DATA FOR ANALYSIS START

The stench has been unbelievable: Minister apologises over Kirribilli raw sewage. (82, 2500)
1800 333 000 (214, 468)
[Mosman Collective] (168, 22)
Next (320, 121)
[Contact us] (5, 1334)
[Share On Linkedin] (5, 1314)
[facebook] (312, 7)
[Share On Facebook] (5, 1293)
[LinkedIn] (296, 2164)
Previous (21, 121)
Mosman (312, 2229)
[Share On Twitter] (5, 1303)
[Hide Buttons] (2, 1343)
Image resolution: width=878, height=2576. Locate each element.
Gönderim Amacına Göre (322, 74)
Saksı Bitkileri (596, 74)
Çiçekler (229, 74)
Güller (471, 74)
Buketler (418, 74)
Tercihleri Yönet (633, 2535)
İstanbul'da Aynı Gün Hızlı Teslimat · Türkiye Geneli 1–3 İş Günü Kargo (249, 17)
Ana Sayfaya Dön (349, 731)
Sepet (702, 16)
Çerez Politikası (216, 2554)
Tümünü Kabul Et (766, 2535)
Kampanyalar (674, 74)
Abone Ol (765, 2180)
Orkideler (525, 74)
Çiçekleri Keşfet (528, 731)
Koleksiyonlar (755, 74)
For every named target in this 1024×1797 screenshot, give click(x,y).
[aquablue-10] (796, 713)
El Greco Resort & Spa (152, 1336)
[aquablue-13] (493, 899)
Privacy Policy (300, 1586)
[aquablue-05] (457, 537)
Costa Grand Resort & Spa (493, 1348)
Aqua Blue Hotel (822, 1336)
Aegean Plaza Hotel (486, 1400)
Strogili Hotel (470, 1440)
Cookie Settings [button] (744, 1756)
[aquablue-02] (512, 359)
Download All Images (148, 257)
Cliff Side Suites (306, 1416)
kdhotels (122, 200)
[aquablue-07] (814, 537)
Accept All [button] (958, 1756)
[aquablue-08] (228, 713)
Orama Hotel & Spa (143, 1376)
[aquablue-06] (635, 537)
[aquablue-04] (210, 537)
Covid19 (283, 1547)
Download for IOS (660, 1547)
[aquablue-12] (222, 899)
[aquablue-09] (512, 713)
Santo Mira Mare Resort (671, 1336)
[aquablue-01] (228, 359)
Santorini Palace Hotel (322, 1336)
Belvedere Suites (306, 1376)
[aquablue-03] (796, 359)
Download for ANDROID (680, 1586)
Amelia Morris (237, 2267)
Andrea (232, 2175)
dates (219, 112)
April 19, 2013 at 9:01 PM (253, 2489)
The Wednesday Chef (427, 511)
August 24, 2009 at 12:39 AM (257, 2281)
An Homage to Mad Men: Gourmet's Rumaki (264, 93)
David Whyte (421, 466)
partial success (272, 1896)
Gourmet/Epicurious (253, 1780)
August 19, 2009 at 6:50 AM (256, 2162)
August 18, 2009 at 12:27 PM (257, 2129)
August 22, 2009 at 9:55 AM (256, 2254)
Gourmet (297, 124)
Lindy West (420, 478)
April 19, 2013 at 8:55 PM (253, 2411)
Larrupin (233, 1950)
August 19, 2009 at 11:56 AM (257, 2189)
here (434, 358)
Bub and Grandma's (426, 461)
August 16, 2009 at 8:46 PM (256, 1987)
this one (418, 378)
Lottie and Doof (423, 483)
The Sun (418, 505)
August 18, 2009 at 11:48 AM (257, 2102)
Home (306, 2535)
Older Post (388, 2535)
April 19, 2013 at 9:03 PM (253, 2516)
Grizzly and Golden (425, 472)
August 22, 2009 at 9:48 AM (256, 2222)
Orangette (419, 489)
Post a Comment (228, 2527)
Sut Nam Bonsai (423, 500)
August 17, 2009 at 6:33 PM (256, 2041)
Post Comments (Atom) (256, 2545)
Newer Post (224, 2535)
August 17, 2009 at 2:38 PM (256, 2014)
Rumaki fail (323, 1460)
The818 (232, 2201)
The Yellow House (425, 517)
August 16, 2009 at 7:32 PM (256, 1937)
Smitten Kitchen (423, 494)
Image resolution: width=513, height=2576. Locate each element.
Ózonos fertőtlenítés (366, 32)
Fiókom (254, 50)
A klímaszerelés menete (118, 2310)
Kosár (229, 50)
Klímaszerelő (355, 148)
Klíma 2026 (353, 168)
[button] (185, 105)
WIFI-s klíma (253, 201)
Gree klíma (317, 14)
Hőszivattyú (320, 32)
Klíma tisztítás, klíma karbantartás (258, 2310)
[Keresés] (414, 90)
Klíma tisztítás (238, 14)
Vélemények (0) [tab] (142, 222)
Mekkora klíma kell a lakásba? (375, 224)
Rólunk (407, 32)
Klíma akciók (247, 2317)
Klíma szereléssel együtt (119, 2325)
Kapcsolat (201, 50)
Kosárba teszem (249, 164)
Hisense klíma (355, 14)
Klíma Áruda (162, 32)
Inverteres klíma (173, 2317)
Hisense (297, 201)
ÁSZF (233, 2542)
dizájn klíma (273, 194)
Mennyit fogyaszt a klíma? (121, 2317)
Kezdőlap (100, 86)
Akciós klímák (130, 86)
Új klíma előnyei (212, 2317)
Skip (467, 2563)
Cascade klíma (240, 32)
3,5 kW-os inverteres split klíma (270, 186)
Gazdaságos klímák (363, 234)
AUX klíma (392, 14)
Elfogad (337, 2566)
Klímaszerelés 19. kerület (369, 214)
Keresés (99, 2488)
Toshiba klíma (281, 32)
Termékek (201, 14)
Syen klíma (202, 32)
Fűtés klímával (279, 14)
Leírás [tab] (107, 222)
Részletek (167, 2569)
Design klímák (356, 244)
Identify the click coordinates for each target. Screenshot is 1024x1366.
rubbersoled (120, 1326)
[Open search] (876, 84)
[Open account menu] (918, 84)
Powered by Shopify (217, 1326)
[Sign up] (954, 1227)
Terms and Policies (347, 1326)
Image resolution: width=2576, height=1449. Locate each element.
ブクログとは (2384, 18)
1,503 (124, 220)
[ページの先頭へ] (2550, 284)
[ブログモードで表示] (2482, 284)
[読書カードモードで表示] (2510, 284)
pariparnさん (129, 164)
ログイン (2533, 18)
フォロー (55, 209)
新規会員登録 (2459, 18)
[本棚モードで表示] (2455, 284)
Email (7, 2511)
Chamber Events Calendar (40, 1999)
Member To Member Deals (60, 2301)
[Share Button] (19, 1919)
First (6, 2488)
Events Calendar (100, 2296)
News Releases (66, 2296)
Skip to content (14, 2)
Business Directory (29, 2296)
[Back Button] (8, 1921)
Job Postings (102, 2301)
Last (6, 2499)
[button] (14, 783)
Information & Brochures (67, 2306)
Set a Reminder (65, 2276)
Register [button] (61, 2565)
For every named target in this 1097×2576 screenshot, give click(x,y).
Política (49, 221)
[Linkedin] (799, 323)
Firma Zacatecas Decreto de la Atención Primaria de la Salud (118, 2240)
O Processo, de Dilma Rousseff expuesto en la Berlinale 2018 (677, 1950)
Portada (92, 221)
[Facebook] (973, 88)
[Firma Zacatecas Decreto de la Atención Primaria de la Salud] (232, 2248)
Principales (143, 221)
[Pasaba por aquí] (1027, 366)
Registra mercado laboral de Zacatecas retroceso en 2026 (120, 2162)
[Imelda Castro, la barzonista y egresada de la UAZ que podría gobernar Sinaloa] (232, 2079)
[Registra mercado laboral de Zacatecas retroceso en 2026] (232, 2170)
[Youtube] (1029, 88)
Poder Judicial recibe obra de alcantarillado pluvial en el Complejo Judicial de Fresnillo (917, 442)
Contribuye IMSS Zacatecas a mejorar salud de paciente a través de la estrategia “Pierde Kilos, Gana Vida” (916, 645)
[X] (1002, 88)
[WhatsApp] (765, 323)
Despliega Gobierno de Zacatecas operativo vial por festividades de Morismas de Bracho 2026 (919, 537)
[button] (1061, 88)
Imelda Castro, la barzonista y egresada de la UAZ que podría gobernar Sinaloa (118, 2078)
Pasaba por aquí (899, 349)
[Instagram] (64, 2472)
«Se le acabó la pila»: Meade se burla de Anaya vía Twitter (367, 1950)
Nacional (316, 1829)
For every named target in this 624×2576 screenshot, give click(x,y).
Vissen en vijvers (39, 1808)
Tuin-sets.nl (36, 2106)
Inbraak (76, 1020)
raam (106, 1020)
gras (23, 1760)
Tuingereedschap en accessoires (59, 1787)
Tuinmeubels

DATA FOR ANALYSIS END

§ EXERCISE INSTRUCTIONS: Output the lines above between the one holding "Részletek (167, 2569)" and the one holding "Skip to content (14, 2)", inclusive, with nothing before or after them.

§ TASK RESULT:
Részletek (167, 2569)
Design klímák (356, 244)
Identify the click coordinates for each target. Screenshot is 1024x1366.
rubbersoled (120, 1326)
[Open search] (876, 84)
[Open account menu] (918, 84)
Powered by Shopify (217, 1326)
[Sign up] (954, 1227)
Terms and Policies (347, 1326)
Image resolution: width=2576, height=1449. Locate each element.
ブクログとは (2384, 18)
1,503 (124, 220)
[ページの先頭へ] (2550, 284)
[ブログモードで表示] (2482, 284)
[読書カードモードで表示] (2510, 284)
pariparnさん (129, 164)
ログイン (2533, 18)
フォロー (55, 209)
新規会員登録 (2459, 18)
[本棚モードで表示] (2455, 284)
Email (7, 2511)
Chamber Events Calendar (40, 1999)
Member To Member Deals (60, 2301)
[Share Button] (19, 1919)
First (6, 2488)
Events Calendar (100, 2296)
News Releases (66, 2296)
Skip to content (14, 2)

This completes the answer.